По залу пробежал шелест – совсем негромкий, но этот тихий шелест в ушах Винниченко прозвучал грохотом урагана. Было такое ощущение, что горная лавина несется прямо на него.

– Позвольте!.. – начал было Винниченко, пытаясь вложить в голос звон металла и твердость кремня.

Но господин Демченко не позволил. Он говорил сам:

– Мы решительно протестуем против отмены «универсалом» права собственности на землю!

До сих пор Демченко говорил один. Но тут сразу раздались реплики.

Граф Бобринский крикнул:

– Попав в руки темного мужика, высокая сельскохозяйственная культура Украины деградирует!

Егермейстер двора его императорского величества Балашов:

– Сахарная промышленность требует больших массивов под плантации. На крестьянских полосках сахароварение обречено на гибель!

Харитоненко:

– А машины? Разве интенсивный сельскохозяйственный инвентарь можно использовать на мелких наделах? Земледелие Украины вернется в первобытное состояние!
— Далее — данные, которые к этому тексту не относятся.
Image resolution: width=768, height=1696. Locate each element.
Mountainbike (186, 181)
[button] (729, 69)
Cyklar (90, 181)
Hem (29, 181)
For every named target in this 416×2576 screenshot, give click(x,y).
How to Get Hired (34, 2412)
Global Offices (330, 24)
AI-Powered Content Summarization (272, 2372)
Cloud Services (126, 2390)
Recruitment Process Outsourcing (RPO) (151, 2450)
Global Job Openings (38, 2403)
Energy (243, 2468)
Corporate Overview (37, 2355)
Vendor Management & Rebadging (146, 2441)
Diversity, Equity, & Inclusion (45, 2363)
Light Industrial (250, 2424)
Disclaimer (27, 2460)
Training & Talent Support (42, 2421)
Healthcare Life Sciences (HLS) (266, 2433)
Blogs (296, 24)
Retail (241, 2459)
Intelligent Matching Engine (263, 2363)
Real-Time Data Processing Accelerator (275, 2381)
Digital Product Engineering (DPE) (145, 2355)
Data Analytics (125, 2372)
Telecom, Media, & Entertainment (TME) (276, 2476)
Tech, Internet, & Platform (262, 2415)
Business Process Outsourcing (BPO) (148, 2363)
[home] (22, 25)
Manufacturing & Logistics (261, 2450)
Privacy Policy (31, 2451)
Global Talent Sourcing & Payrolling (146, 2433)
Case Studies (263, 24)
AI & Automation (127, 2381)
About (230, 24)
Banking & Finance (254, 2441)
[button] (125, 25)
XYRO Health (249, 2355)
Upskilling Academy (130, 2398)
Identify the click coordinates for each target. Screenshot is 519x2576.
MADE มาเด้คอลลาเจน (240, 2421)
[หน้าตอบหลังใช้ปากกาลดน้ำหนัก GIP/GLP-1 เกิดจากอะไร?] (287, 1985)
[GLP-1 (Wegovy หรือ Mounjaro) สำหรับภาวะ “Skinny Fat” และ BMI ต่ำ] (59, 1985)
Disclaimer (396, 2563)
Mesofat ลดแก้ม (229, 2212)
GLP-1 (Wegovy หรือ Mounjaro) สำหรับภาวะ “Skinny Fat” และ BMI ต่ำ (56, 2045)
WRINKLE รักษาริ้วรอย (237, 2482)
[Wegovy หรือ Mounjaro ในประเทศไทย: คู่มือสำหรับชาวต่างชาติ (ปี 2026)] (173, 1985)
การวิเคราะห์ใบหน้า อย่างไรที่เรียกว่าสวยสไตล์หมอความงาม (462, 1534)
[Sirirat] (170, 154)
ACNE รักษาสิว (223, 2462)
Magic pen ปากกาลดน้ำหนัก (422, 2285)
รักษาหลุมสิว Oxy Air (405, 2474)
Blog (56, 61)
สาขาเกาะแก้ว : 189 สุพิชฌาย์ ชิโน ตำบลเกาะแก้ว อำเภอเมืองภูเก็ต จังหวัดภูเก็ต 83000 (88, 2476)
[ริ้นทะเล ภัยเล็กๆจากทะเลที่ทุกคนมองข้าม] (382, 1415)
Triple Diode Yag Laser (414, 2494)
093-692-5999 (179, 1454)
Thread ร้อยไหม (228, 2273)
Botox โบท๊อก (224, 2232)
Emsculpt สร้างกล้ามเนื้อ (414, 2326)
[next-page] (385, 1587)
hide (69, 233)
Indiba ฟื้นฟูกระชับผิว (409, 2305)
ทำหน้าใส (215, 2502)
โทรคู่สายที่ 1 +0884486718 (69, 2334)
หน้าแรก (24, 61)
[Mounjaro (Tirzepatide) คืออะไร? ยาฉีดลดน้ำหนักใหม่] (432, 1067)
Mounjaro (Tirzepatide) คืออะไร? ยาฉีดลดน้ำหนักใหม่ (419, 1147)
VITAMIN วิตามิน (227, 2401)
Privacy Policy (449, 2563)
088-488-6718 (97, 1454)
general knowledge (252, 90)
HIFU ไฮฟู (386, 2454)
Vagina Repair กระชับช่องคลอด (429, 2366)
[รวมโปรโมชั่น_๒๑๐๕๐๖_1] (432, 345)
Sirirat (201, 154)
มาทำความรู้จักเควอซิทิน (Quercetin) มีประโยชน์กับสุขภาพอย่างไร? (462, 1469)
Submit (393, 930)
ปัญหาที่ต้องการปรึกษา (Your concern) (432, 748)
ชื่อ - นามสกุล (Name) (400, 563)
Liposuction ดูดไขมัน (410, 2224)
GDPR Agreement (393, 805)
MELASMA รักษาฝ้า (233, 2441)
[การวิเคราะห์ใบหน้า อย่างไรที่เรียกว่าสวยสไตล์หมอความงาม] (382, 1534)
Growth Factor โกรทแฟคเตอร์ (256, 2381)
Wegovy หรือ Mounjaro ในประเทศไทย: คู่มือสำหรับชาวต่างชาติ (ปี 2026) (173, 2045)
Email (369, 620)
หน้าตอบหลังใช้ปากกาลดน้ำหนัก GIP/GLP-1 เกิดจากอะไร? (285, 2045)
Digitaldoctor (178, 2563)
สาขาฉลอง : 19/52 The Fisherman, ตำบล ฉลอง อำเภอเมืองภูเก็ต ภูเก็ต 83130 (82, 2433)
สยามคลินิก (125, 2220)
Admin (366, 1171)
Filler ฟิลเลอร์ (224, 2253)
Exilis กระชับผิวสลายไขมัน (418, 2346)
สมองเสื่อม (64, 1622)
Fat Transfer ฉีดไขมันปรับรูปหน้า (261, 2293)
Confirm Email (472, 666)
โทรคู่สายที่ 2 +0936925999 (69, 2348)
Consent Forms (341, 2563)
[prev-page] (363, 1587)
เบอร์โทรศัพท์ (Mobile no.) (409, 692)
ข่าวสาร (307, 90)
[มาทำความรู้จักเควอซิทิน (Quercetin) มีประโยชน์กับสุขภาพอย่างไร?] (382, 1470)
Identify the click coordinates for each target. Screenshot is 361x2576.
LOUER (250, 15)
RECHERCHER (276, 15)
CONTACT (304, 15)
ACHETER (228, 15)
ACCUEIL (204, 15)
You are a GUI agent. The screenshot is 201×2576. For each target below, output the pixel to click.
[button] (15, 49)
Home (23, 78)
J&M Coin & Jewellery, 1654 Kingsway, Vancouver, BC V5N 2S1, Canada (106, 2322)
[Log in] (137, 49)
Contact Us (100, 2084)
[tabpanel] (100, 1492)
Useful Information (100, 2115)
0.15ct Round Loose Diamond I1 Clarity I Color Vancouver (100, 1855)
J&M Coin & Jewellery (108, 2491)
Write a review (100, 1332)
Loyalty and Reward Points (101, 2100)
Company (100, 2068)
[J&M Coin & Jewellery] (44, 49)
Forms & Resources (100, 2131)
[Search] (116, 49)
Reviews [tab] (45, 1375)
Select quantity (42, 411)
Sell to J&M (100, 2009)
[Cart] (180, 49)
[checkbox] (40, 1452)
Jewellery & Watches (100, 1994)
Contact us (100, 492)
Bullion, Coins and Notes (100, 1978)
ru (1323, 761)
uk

Чем же будет кормиться ваше государство?!

Весь зал вдруг загудел – реплики посыпались со всех сторон, и почтенное собрание превратилось бы в настоящий базар, если бы Демченко не был и впрямь опытным организатором. Он вышел вперед, стал между столом президиума и залом и махнул рукой.

– Прошу спокойствия, господа! – крикнул он, точно именно он и был здесь хозяином, а вовсе не Винниченко. – Вы уполномочили говорить меня, я этот разговор начал, и я его закончу. – Потом он обернулся к Винниченко и произнес решительно, как бы подытоживая все вышесказанное и ставя точку после резюме: – И вы, господа государственные мужи, должны понять, что финансовые круги и банковские сферы не сочтут для себя возможным… в дальнейшем финансировать какую бы то ни было отрасль сельского хозяйства Украины.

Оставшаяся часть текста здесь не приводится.